Fed Chairman Jerome Powell has a difficult job in normal times, but given the market
volatility over the past week, he seems to have an almost impossible task ahead of him.
Markets are used to seeing the Fed pivot to a dovish direction in the face of turmoil — for instance in early 2016 and late 2018 — and they might expect the same to happen again. “But in neither of those instances was inflation a serious concern. That is obviously not true today,” said Tim Duy, chief U.S. economist at SGH Macro Advisors. So any dovish pivot will not be so easy this time.
Lou Crandall, chief economist at Wrightson ICAP, said the Fed would rather see the market take account for the altered policy outlook now than risk a more disruptive adjustment later.
“We doubt that Chair Powell will feel much need to make soothing noises in Wednesday’s press conference, Crandall said in a note to clients.
Read: Fed not seen rushing to market rescue
Marvin Loh, global macro strategist at State Street, said he thinks Powell has to “hold the party line” and indicate that the central bank plans start hiking rates in March and is hard at work on plans to shrink its balance sheet.
“There is a bit of a treading-the-needle type of environment” for Powell, Loh added. Soothing noises may only confuse markets, he said, in an interview.
But Powell does have a some room to assuage concerns of market participants about an aggressive Fed clamp down on the economy, said Duy of SGH Marcro Advisors. Despite all this talk of a hawkish Fed, the Fed’s projected rate path is shallow given the current level of inflation, he noted. For instance, the Fed’s dot-plot doesn’t have the central bank getting interest rates to a neutral setting by the end of 2024.
Powell can still make the case that the Fed won’t have to cause a recession to get inflation down.
Read: Powell paints a picture of a soft-landing
“The statement and press conference will emphasize the need for the Fed to now focus overwhelmingly on upside risk to inflation while still holding out hope that the achievable level of maximum employment may increase in the years ahead,” said said Krishna Guha, vice chairman of Evercore ISI in a research note.
Powell will also try to avoid a sense of rushing to tighten, Guha added.
This means that none of the market’s concerns about the Fed this week will not be realized. There will not be a sudden stop to asset purchases in January, no quantitative tightening plan and nothing to fuel speculation of a half-point rate hike in March, Guha said, in a research note.
Here’s a look at what else economists and investors will be watching for when the Fed concludes the two-day meeting on Wednesday.
Markets will be watching for a signal that the Fed plans to lift off in March unless something surprising happens. Derek Holt, vice-president of Scotiabank Economics, noted that that the Fed could follow the playbook set out in its October 2015 statement just before the Fed hiked for the first time in that cycle. In that statement, the Fed said: “In determining whether it would be appropriate to raise the target range at its next meeting, the FOMC will assess progress – both realized and expected – toward its objectives of maximum employment and 2% inflation.” The key to the statement is the reference to the “next meeting.” Not codifying such intentions could inject uncertainty into March pricing,” Holt said.
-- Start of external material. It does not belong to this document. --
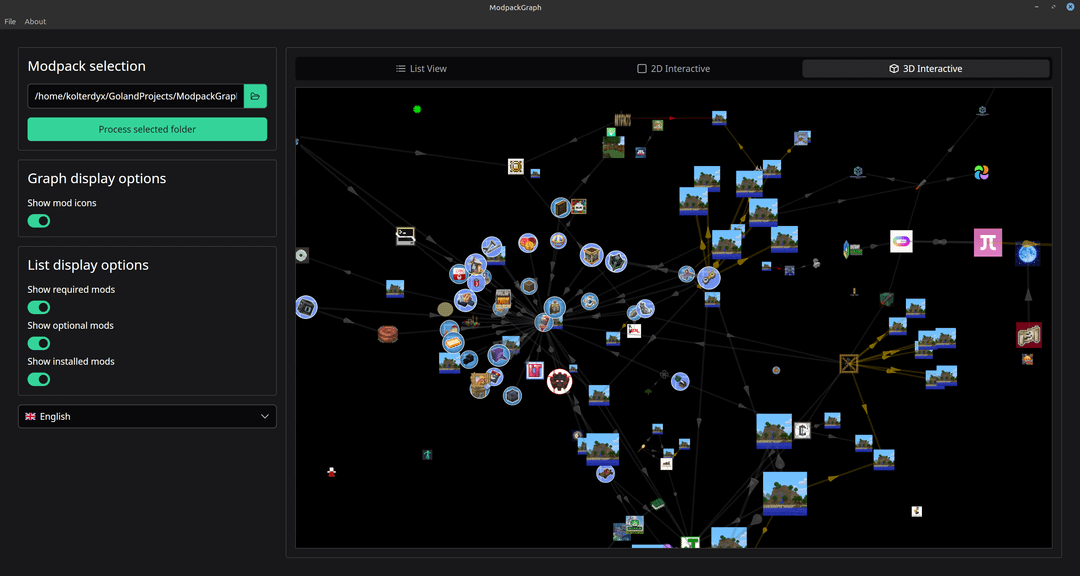
Task: Click the blue moon mod node
Action: tap(1027, 255)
The Fed could also signal that labor markets have reached the central bank’s goal of “maximum employment.”
Balance sheet management
The Fed minutes of its December meeting, released early this month, surprised the market with how detailed the discussion was about shrinking the central bank’s $9 trillion balance sheet. Those discussions are likely to continue this week and Powell will provide an update. But economists don’t expect specifics yet. “Officials have been signaling that quantitative tightening will start sooner and be implemented at a more rapid pace than last time, although that still leaves precise details unclear. Nor do we expect all the details to be settled at the upcoming meeting,” said Jim O’Sullivan, chief U.S. macro strategist at TD Securities, in a note to clients.
Optimism about omicron’s impact on growth
Economists think that Powell will repeat his earlier optimism that the omicron variant will not derail the U.S. economy.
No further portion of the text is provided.